My own sense is that it's difficult to reduce or distill the Protestant Reformation (Revolt?) down to one "single characteristic" and so it is also difficult to pronounce with confidence who "won" or to say what "winning" would even be. (A lot of early Protestants had a whole lot of practices and teachings in their sights - e.g., the veneration of Mary, the Sacraments, etc. - that still seem to be going strong.) Still . . . interesting.
Thursday, October 26, 2017
My friend and colleague, Prof. Paolo Carozza, shared with me the address he delivered a few years ago at Benedictine College. It is a very thoughtful reflection on the life and witness of St. Benedict and his relevance to our times. Among other things, he engages some of what Rod Dreher has been arguing, in his The Benedict Option and elsewhere.
I particularly liked this:
God has written into the world “an order and a dynamism that
human beings have no right to ignore,” [Pope Francis] tells us . . . . And thus the proper
attitude for us to strive for in the face of this fact must be one of “gratitude and
gratuitousness, a recognition that the world is God’s loving gift.” It is
quite countercultural today to insist that reality and the world of meaning are not
wholly constructed by us. And nevertheless it is true that the things that most
correspond to the destiny of our lives are not the ones we “make”, and still less the
ones we “possess” or that we “consume”. Instead we have to allow ourselves to be
made by, possessed by, and consumed by a passion for truth and beauty and
Beginning again, the beginning of a new year institutionally, the beginning of
a new stage in life, the new beginning of hope in a world that has lost its way, begins
with our own hearts. If we allow ourselves to be made and possessed and consumed
there, we will witness the transformation of the very heart of the world.
Monday, October 23, 2017
This event, sponsored by the Religious Freedom Research Project at Georgetown's Berkley Center, looks to be really good. If you're in Washington, D.C. on Nov. 1 . . . check it out! (RSVP required.) Here's the blurb:
On October 31, 1517, Martin Luther published his Ninety-Five Theses urging sweeping religious reforms and catalyzing the Protestant Reformation. The Reformation unleashed an intensified focus on freedom of conscience, with dramatic social and political consequences. It fostered new notions of religious liberty as well as new frameworks for civic life. At the same time, the Reformation built upon centuries of Roman Catholic and Eastern Orthodox theologies of conscience, dignity, and freedom in ways that are not always understood.

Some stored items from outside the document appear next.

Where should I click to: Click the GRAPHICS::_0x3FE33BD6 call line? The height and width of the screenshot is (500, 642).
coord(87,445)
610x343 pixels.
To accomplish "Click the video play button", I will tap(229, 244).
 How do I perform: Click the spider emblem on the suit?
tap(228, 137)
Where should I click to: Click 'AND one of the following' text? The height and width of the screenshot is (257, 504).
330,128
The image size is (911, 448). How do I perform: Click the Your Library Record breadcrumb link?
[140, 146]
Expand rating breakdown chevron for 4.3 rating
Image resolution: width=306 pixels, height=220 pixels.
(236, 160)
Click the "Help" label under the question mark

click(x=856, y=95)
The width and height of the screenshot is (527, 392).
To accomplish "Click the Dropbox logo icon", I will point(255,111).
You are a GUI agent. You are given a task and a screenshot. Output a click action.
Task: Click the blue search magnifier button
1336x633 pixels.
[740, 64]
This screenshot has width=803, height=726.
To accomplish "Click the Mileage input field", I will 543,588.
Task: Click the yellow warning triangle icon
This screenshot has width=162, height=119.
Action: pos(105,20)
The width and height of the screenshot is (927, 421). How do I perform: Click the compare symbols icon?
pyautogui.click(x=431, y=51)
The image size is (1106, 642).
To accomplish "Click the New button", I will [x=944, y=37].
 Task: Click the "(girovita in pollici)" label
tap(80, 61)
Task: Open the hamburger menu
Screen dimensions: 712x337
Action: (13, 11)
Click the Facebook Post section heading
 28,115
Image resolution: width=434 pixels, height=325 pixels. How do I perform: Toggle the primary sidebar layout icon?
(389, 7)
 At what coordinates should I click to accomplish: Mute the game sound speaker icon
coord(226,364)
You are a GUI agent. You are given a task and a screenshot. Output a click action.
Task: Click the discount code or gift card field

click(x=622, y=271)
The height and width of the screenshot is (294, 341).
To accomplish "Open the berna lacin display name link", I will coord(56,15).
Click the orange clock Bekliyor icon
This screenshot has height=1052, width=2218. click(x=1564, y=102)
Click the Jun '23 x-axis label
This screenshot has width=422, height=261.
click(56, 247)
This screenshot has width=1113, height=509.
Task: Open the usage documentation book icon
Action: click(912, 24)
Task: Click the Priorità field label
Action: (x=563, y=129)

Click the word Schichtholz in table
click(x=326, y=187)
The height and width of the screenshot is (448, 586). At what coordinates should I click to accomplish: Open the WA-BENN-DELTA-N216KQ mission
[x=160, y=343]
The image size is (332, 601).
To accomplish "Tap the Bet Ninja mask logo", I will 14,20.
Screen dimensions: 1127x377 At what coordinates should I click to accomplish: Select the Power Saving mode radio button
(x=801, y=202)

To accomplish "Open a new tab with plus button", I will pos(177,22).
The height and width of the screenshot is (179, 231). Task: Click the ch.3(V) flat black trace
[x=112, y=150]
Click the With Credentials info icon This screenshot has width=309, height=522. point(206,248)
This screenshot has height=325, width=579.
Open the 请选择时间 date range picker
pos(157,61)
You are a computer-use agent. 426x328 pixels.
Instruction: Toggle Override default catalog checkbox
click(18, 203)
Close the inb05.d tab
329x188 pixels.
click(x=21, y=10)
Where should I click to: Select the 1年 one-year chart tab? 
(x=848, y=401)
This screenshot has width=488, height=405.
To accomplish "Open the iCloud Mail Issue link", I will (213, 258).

This symposium will explore these dynamics, but also examine how Christianity per se has unleashed distinctive and powerful principles of conscience and freedom across its 2,000-year history, even in the face of what Pope Francis has called the “ecumenism of blood”—the severe religious persecution affecting numerous Christian and non-Christian communities around the world.
The line-up of speakers and presenters is really impressive, and the keynote address is by the great Robert Louis Wilken.